Tourists in SLASH'EM will occasionally find a pill in their starting inventory: unlike other wish-granting items such as magic lamps and wands of wishing, pills are not specifically barred from starting inventories, making a first-turn wish theoretically possible, albeit unlikely without start scumming.
Effects
When a pink pill is eaten, it will have one of seven equally likely effects ("You swallow the little pink pill."):
Effect | Message |
---|---|
You get a wish. | "The pink sugar coating hid a silver wishing pill! You may wish for an object." |
You gain 600 points of nutrition. | "That tasted like vitamins" |
You become very fast for 200–209 turns. | "Wow... everything is moving in slow motion..." |
You are poisoned; you lose 1–4 points of strength and 1–15 hit points. | "You feel your stomach twinge." |
You fall asleep for up to 49 turns. | "You feel drowsy..." |
You hallucinate for 150 (more) turns. | "Oh wow! Look at the lights!" |
You are stunned for 30 (more) turns. | "Everything begins to get blurry." |
The four negative effects may be resisted, or fixed with a unicorn horn, making pills a safe, albeit unlikely, way of getting a wish. If any of the negative effects are resisted, you will get the message "Hmm. Nothing happens."

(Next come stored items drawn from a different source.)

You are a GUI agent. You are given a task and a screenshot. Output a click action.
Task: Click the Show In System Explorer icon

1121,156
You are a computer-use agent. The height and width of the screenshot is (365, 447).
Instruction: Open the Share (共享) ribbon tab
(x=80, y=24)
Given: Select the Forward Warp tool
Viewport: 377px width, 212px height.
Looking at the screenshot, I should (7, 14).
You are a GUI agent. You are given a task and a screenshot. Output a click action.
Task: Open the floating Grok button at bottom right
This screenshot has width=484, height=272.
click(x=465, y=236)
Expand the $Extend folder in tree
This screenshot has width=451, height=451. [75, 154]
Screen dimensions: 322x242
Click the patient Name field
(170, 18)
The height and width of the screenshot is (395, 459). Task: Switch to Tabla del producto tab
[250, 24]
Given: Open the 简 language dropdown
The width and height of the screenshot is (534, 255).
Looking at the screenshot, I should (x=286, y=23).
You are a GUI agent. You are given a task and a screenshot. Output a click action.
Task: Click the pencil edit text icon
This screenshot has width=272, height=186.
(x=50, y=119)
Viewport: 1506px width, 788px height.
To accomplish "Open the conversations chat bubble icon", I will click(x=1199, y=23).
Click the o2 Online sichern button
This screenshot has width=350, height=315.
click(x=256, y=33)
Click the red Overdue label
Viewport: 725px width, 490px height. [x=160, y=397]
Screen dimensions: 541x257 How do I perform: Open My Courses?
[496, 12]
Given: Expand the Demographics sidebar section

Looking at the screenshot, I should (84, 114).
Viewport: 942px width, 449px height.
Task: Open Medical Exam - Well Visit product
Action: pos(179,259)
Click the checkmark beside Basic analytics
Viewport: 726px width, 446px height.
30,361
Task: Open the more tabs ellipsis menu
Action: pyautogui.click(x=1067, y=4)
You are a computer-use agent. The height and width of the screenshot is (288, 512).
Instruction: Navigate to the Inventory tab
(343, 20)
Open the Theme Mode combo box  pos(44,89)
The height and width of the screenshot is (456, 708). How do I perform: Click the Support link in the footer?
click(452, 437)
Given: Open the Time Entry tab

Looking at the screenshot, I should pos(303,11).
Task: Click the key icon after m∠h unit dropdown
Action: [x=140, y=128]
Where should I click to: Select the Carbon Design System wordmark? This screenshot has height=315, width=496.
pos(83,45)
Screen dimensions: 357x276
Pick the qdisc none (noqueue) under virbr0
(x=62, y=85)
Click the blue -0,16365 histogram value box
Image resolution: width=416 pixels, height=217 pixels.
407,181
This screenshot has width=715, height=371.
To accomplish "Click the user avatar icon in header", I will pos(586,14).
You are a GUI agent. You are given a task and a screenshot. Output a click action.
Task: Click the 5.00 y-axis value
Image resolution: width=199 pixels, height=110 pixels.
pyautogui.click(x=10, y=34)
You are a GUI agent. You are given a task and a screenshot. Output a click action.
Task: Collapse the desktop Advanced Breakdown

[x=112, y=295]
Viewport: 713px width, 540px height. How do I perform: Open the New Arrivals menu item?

You may suffer the ill effects of rotten food, including passing out. Thus it is best to eat your pills in a safe place while not satiated or starving.
Medical kits
Looting a medical kit will reveal the presence of pills, phials, and bandages. While these are technically real items, they are not intended to be accessible: you cannot directly take them, and applying the medical kit will have its usual effects, rather than allowing you to access them. However, due to a rather spectacular bug, it is possible to access these items by burying the medical kit, waiting several hundred turns for it to rot away, and then digging up the items found inside it. The resultant pills will be ordinary pills with a 1⁄7 chance of giving a wish. As medical kits have more than seven pills on average, it is possible to gain infinite wishes this way by wishing for more medical kits. Attempting to dig up the items too early will reset the rot timer, but waiting too long will cause the pills themselves to rot away; a wand of probing, potion of object detection, or spellbook of detect treasure can be used to "check on" the medical kit without disturbing the timer.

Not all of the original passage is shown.